EXCERPT »
The early European explorers soon established a pattern of behavior that was disastrous for the Native Americans.  Columbus spread word of the New World throughout Europe. He told about fame, riches and power.  Soon everybody that could was on a ship to the New World looking for gold and land.
The Native Americans were initially very receptive of their white visitors, and were easily swayed in the Europeans' favor.  The Natives would do anything that the Europeans asked them to, even give gold and riches.
Despite the Native Americans peaceful responses, the Europeans gave way to violent tendencies.  Cortez came to the New World in search of gold.  First he came to Cuba, and then went to mainland Mexico.  In Mexico he found the Aztecs, a fierce group of Native Americans with a very strict religious practices in which human sacrifice was key.  Cortez, a Catholic, thought that this was a pagan religion and that it should not exist.  It so happened that Cortez arrived when the Aztecs thought their white god would initiate the world's destruction.  It was natural that the Aztecs should think of Cortez as a god.  Cortez' greed for power and his devotion to the church, prompted him to conquer the Aztecs in the name of the Church.
With horses, guns, and cannons, the Spanish easily defeated the Aztec army, even with six hundred soldiers.  If Cortez had not been so eager to gain power and land so he could grow in favor with the King and Queen, perhaps the Aztecs would have been spared. Or perhaps the Native Americans would have been harder to conquer if they had deferred less and rejected more quickly.  Nobody really knows.
There was great conflict over the New World between Spain and Portugal.  This is because everybody in the Old World wanted to claim the New World for his or her country.  If they did not many of the Native American tribes would still be there, like the Aztecs.  In order to solve the problem of who gets what, a line was made that on the east of the line Portugal could conquer and on the West Spain could take over.  This line was called the Demarcation line.  One of the few places Portugal got was most of Brazil.  This is why Brazil has strong Portuguese origins.

SUPPLIED MATERIAL »
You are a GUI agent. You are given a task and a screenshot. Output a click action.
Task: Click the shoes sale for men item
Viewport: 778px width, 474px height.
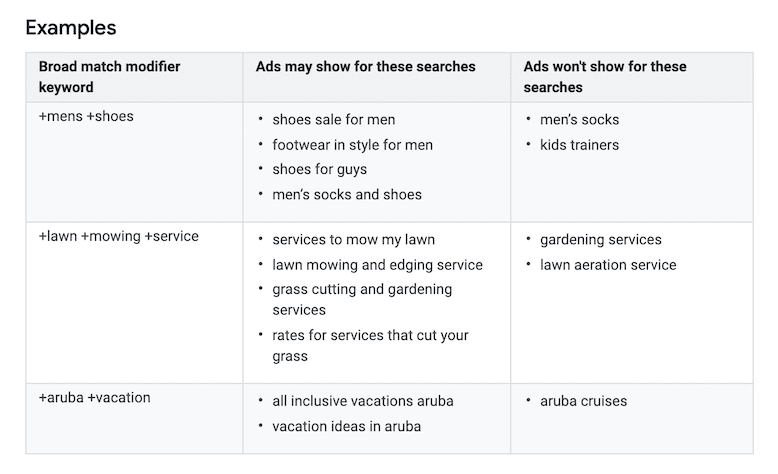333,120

OBJECTIVES »
1 - According to the excerpt on early European explorers, why does Brazil have strong Portuguese origins? Answer in one to three sentences.
2 - In the excerpt on early European explorers, which things did Columbus tell Europe about when he spread word of the New World? List every one.
3 - Translate this sentence from the excerpt on early European explorers into Spanish: "Cortez came to the New World in search of gold."
The listing has no connection to the excerpt on early European explorers.

ANSWERS TO THE EXERCISE »
1 - Spain and Portugal settled their conflict with the Demarcation line: Portugal could conquer land east of it and Spain land west of it. One of the few places Portugal got was most of Brazil, which is why Brazil has strong Portuguese origins.

2 -
- fame
- riches
- power

3 - Cortez llegó al Nuevo Mundo en busca de oro.